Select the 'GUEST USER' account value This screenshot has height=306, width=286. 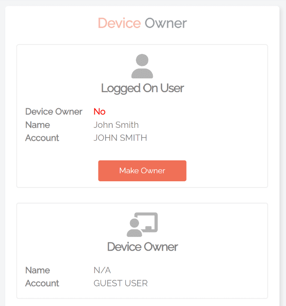(120, 283)
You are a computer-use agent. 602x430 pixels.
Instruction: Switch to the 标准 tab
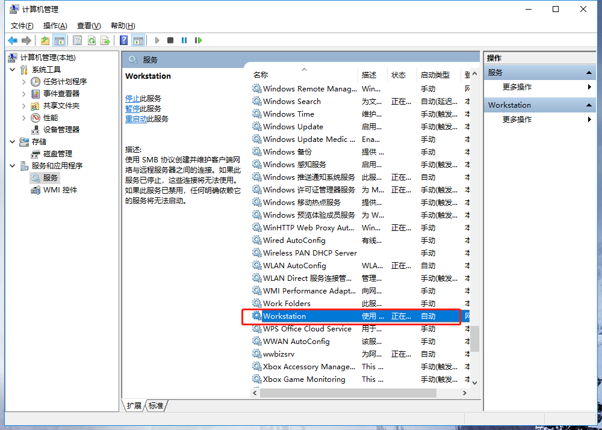click(x=157, y=406)
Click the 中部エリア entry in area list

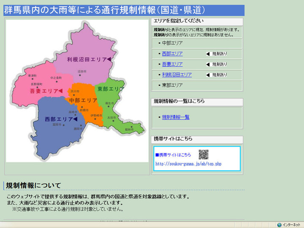(172, 43)
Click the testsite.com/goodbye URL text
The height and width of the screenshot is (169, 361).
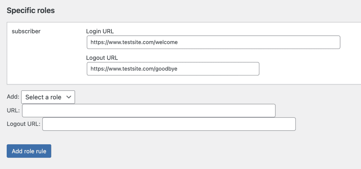point(134,69)
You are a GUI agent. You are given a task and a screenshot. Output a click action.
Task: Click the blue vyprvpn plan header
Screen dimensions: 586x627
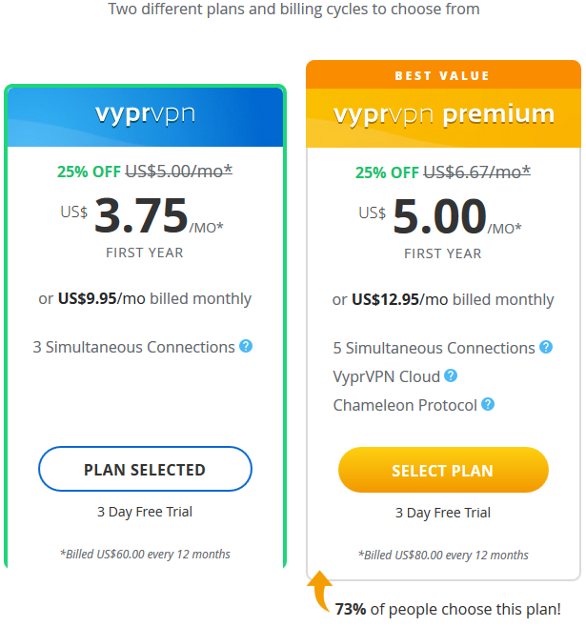pos(145,117)
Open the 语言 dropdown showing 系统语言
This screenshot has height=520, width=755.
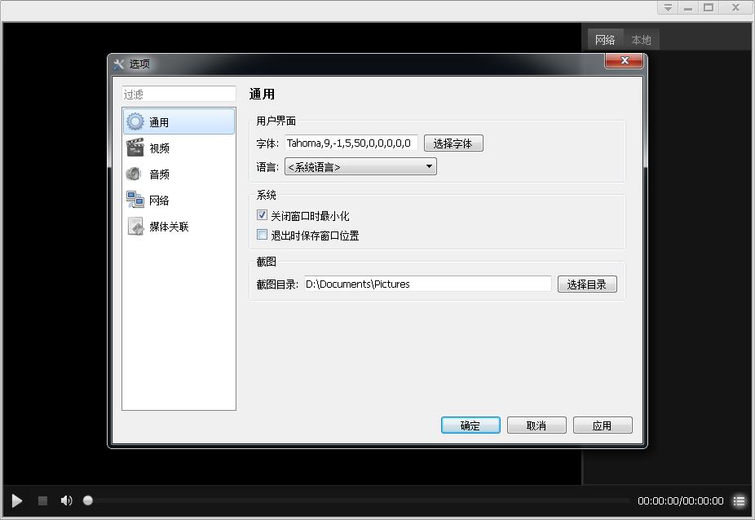click(360, 166)
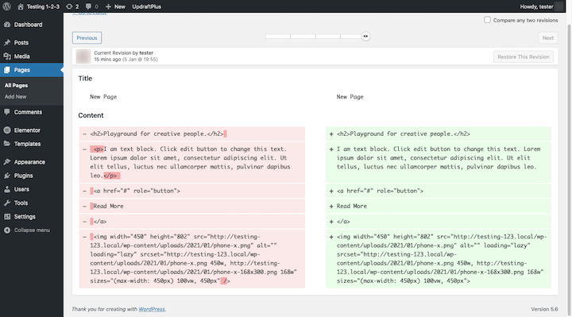This screenshot has height=317, width=572.
Task: Select the Media icon in sidebar
Action: tap(7, 56)
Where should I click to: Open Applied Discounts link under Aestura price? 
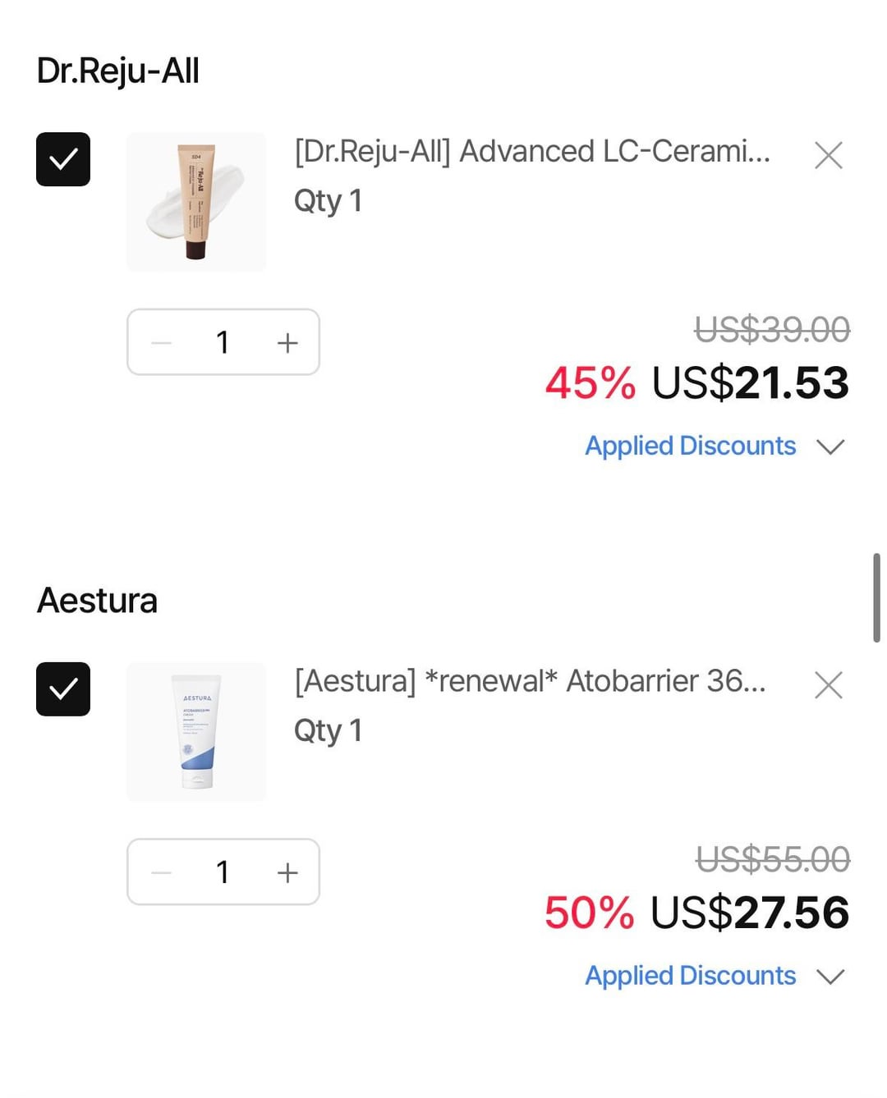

Exercise requirements: For this exercise, set down exactly the lines that run from the line holding "Task: Click the blue vyprvpn plan header" to the last line of the records above; include both end lines and omit pictures.

Answer to this exercise:
Task: Click the blue vyprvpn plan header
Screen dimensions: 586x627
pos(145,117)
Open the 语言 dropdown showing 系统语言
This screenshot has height=520, width=755.
click(360, 166)
This screenshot has height=317, width=572.
Task: Select the Media icon in sidebar
Action: tap(7, 56)
Where should I click to: Open Applied Discounts link under Aestura price? 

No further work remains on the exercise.